Raistlin narrowed his eyes at Tas as he came back, beer in hand. The last thing he wanted to talk about was their dreams. He had yet to tell Tas how he saw their world in them, mostly because he didn’t want it getting back to his brother. Caramon already danced around the subject of dreams and the shenanigans going on in Orange County when they talked, which, admittedly, wasn’t often.
Raistlin’s narrowed eyes were quickly accompanied by a frown when Tas mentioned the witch hunting manual. The manual Raistlin had taken great pains in squirreling away in a place he had thought was well enough hidden. Apparently, not well enough.

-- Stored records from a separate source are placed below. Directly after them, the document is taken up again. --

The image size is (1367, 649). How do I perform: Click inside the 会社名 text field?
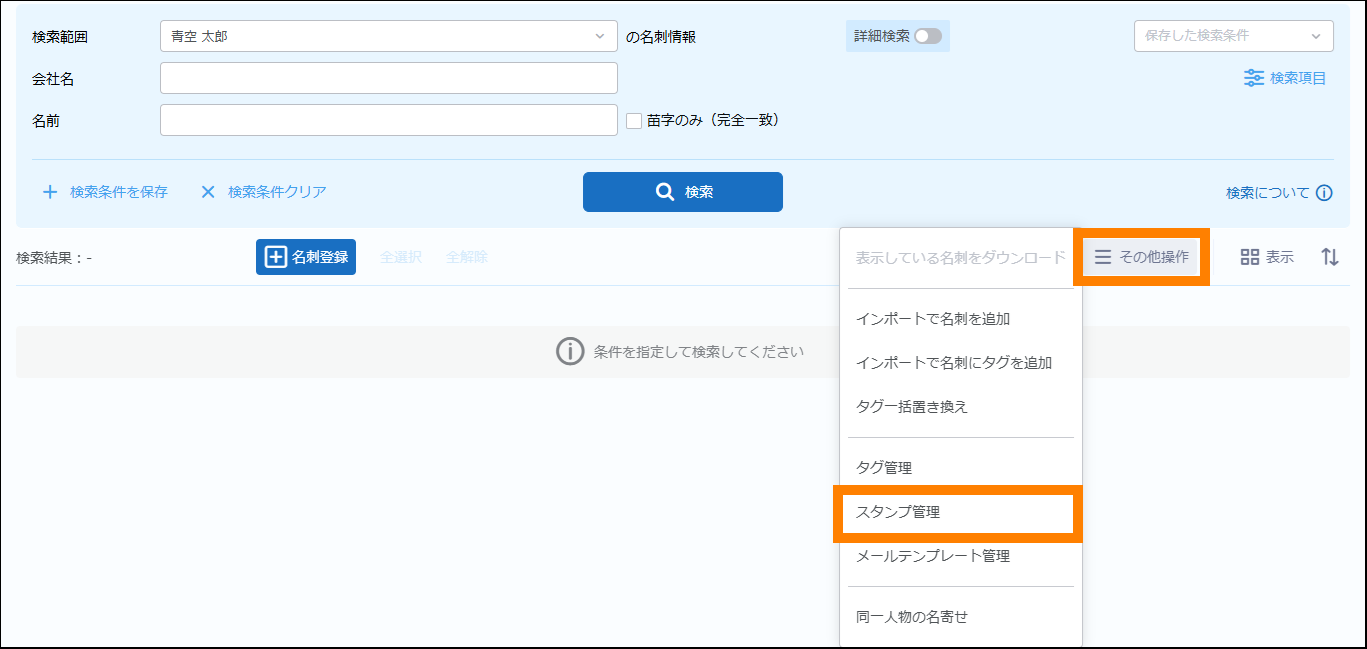tap(389, 78)
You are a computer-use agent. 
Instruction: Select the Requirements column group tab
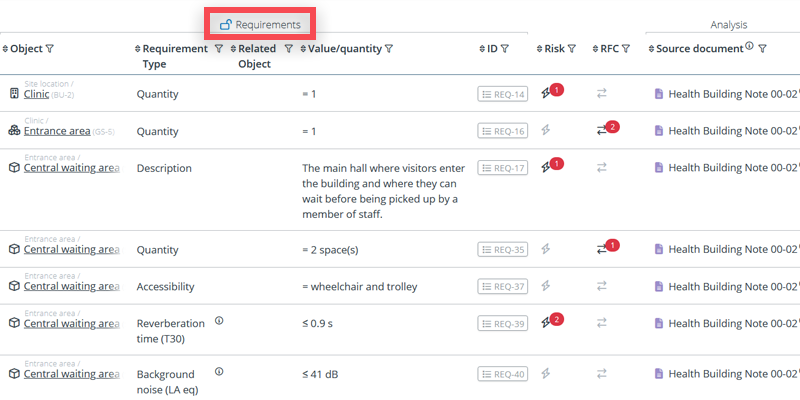[x=260, y=24]
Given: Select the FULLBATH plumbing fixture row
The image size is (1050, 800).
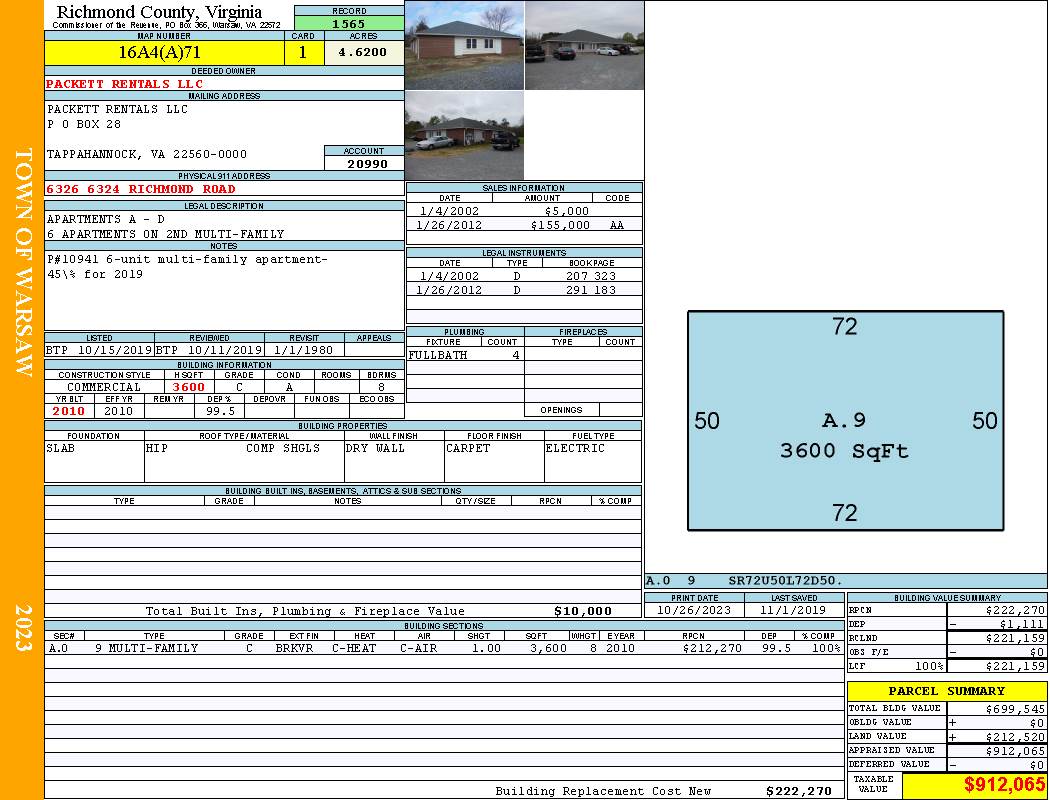Looking at the screenshot, I should point(464,355).
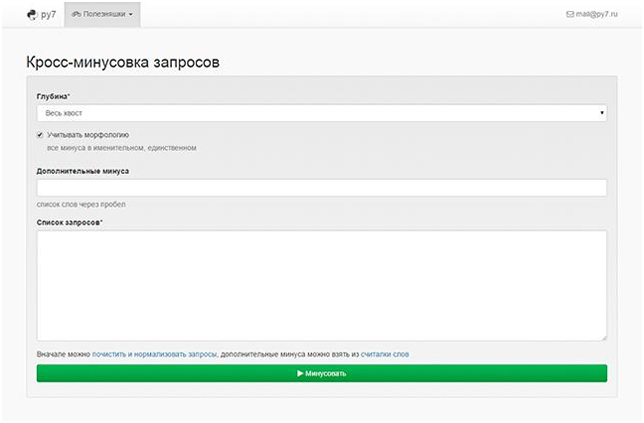Open the Глубина select showing Весь хвост
Viewport: 644px width, 423px height.
point(322,113)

“That book is a manual,” he informed his roommate matter-of-factly. “And a rare antique, so don’t touch it.” Sigh. “But yes, probably something along those lines. Next time I talk with Isabela, I’ll ask her if she knows where I might find one.”
“Really? I didn’t know they made antique books,” Tas said casually, and took a sip of his beer. When he thought of antiques, he thought of old, stained figurines of horses or something that he’d find in the living room of some grandma. Though, he supposed he’d probably find books in the living room of some grandma, so he guessed that made sense. “If you don’t want people to touch it though, you should really do a better job of hiding it,” he supplied helpfully.

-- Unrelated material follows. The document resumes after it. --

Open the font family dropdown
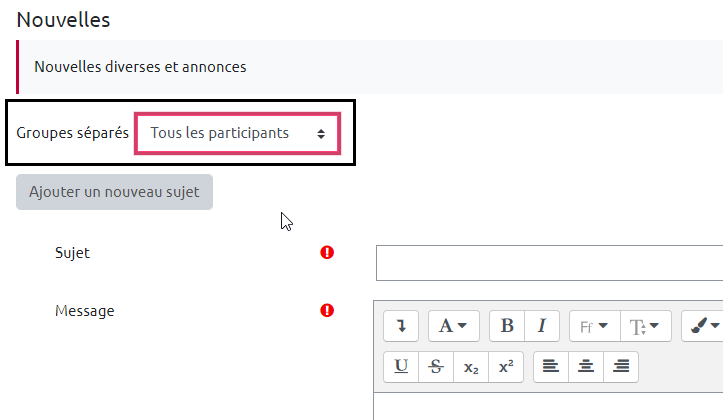 [594, 325]
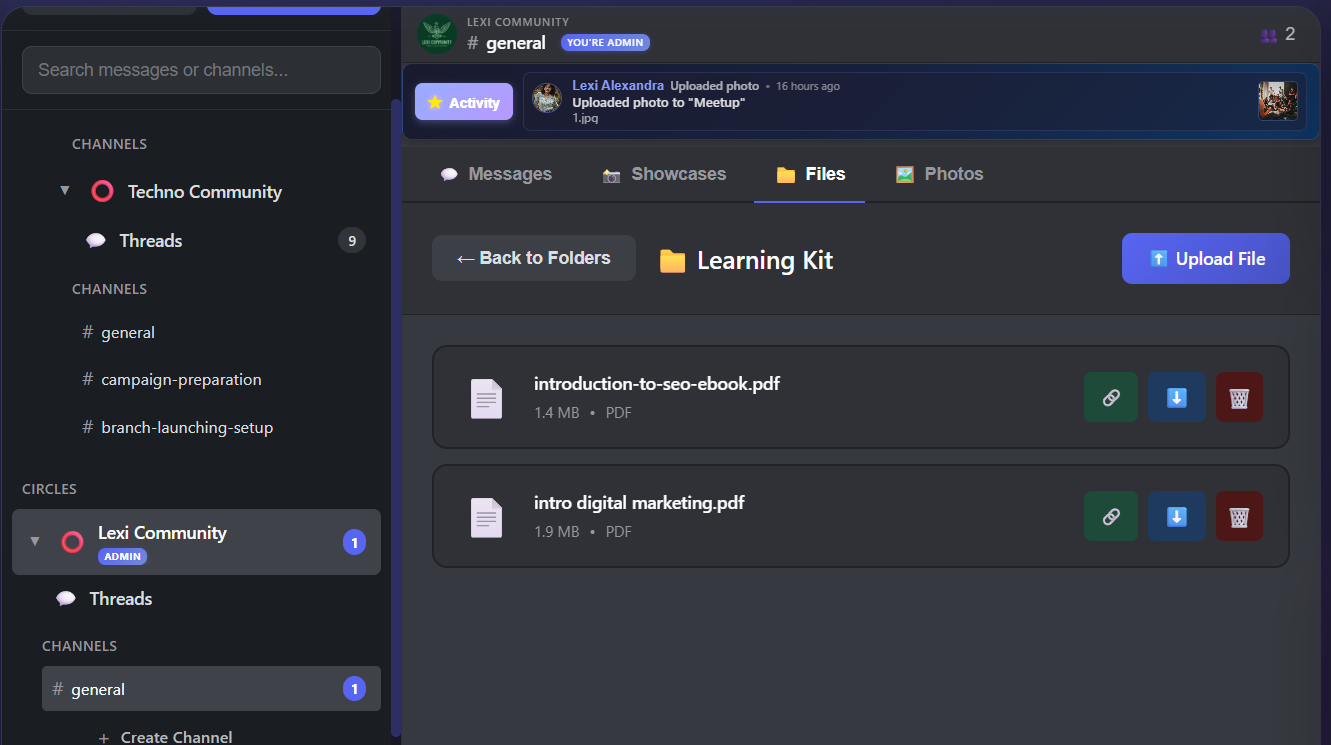Screen dimensions: 1331x745
Task: Open the Messages tab
Action: point(496,173)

“They weren’t antiques when they were made,” Raistlin said patiently. “It’s their age that makes them antiques. And,” here he narrowed his eyes a bit more at Tas, “It was hidden very well. I thought we had an agreement about you going in my room.” He was about to ask what Tas thought he was doing in there in the first place, but decided he wouldn’t like the answer no matter what it was.
He cracked open his beer - it wasn’t unusual to drink beer first thing in the morning. Not when your apartment had been literally transformed over night. At least he was getting better at where the place his footing to keep from falling over whenever Tas moved.

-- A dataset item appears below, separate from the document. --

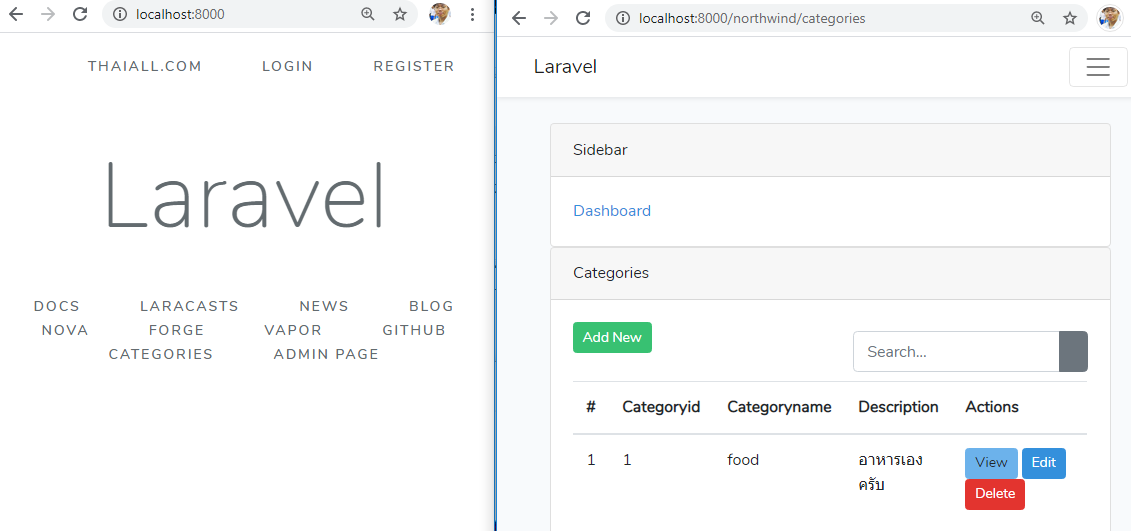
Task: Click reload icon in right browser window
Action: click(583, 18)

“Well, that makes as much sense as anything,” Tas said, in the tone of voice that was obvious to anyone who knew him that the subject interested him not at all. “I thought that was only for when I didn’t have a really, really good reason for going into your room.” Which, to Tas, could be anything from ‘the apartment’s on fire and I need to rescue Raistlin’ to ‘I was bored and thought there might be something interesting in there.’
If there was any occasion that warranted day-drinking, it was celebrating their newfound bouncy castle haven, and Tas was glad that Raistlin felt the same way. He knew his friend would come around eventually.